If you are on social media (have a blog, Twitter following, Instagram groupies) talking about a health condition, I encourage you to apply. While I can’t publicly talk about them yet, the keynote speakers and the sessions are going to rock socks off.

This year, it’ll be in the Windy City (a.k.a. Chicago).

The application deadline is February 22, 2016. Don’t wait until the last minute!
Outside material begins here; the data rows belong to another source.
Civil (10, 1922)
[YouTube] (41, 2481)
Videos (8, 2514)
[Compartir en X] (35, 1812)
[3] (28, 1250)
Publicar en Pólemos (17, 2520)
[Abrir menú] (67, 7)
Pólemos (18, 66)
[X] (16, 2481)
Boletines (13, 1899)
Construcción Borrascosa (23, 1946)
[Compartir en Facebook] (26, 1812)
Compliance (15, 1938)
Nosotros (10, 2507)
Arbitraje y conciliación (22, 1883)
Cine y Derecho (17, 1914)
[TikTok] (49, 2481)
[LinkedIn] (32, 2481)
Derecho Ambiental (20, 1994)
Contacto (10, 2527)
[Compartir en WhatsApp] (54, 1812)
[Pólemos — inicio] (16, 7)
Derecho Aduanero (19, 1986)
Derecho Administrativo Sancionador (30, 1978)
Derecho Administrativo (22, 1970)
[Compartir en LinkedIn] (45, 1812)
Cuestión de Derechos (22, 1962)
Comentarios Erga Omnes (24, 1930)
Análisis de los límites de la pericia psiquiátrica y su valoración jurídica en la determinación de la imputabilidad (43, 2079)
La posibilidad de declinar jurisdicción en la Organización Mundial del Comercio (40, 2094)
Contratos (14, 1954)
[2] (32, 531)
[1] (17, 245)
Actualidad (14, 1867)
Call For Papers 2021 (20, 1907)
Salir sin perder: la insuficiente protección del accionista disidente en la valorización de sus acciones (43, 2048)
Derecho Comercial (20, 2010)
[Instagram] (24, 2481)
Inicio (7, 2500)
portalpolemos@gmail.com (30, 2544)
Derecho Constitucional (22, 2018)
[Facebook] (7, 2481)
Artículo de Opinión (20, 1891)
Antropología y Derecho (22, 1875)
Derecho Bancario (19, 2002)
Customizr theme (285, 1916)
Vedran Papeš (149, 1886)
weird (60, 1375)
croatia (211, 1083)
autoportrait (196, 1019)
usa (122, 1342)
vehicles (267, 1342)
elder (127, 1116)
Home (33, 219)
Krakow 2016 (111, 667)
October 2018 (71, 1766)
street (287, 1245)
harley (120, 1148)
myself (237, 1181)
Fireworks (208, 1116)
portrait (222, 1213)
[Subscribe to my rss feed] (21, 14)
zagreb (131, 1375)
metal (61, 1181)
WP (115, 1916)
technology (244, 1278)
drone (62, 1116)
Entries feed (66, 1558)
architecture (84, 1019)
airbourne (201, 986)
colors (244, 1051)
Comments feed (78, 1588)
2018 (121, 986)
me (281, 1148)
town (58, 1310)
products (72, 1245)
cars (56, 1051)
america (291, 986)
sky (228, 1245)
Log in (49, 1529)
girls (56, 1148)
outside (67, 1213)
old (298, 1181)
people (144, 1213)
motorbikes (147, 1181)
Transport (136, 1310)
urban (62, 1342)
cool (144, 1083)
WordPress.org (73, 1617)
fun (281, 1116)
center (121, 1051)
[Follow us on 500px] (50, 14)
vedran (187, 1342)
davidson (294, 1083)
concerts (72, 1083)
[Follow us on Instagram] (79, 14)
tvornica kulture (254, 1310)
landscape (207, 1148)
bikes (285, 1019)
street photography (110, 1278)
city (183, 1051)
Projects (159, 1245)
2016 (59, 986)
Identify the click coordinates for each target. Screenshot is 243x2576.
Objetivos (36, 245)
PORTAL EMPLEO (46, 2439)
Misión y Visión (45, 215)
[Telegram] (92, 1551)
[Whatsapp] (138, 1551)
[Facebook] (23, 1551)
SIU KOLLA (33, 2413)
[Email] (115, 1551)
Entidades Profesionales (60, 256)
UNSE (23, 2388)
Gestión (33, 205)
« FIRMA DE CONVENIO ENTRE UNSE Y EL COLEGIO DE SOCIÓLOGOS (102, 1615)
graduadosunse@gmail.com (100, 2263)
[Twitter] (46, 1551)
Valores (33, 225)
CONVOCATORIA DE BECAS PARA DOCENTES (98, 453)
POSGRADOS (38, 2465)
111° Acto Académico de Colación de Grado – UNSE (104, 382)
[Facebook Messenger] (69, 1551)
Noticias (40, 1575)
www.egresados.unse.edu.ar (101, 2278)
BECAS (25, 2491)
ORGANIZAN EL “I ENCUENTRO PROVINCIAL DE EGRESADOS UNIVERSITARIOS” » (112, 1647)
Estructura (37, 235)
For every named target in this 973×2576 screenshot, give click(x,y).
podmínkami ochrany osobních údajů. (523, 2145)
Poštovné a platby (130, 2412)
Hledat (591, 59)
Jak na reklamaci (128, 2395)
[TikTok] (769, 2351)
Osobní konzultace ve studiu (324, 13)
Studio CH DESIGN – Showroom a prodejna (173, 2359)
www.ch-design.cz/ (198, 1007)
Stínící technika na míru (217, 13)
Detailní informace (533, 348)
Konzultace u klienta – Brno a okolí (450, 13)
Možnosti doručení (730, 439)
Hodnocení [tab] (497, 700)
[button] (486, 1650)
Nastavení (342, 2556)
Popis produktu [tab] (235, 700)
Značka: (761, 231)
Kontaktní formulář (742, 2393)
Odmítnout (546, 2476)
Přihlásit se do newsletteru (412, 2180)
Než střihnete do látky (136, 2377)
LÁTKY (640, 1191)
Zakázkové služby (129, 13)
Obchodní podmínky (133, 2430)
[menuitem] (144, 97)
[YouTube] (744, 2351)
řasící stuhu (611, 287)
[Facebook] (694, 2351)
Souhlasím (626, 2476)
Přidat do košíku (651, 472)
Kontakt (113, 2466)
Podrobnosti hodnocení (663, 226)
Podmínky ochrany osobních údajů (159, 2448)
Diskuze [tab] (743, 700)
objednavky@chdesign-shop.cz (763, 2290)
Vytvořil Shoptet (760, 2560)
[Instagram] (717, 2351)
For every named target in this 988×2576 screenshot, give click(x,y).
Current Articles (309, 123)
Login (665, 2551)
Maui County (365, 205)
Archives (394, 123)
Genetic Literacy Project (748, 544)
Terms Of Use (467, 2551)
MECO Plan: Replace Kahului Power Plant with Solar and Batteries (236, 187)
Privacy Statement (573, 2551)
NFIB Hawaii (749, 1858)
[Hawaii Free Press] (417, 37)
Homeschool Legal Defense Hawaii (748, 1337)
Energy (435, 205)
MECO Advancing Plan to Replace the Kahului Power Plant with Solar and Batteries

Please note: Janssen Global Services paid for my travel expenses for the conference in 2015. I am being compensated for my time and travel expenses in 2016. All thoughts and opinions expressed here are my own. 

Still Pump Breaking

I’m tinkering. Experimenting. The lows are significantly better because I reduced the Tresiba dosage. I’m having issues with the nano pen needle length (insulin is leaking out, despite keeping the needle in long enough for it to do its thing) and I’ve got my pharmacy special ordering syringes with half-unit dosing. I appreciate the DOC for commenting and sharing their thoughts, tips, and suggestions so that I can have an alternative to insulin pumping. You all rock.

And Everything Else

You gotta read this. Biohacking. Whoa.

But as far as I go..

  • There’s stuff percolating with PatientsLikeMe.
  • Still doing interesting things with the Diabetes Advisory Council.
  • I signed up to run my first 5K in May.
  • There’s upcoming trips to DC and Tweet-Ins planned soon.
  • I’m using this to get a lot of writing done (everywhere but on this blog, it seems) to cut down on the noise in my head.

 

And then there’s these goofballs, who keep me grounded…

even when I’m floating.

Selfies with goofballs. It's like dancing with wolves but without dancing. Or wolves. I love these two.
Selfies with goofballs. It’s like dancing with wolves but without dancing. Or wolves. I love these two.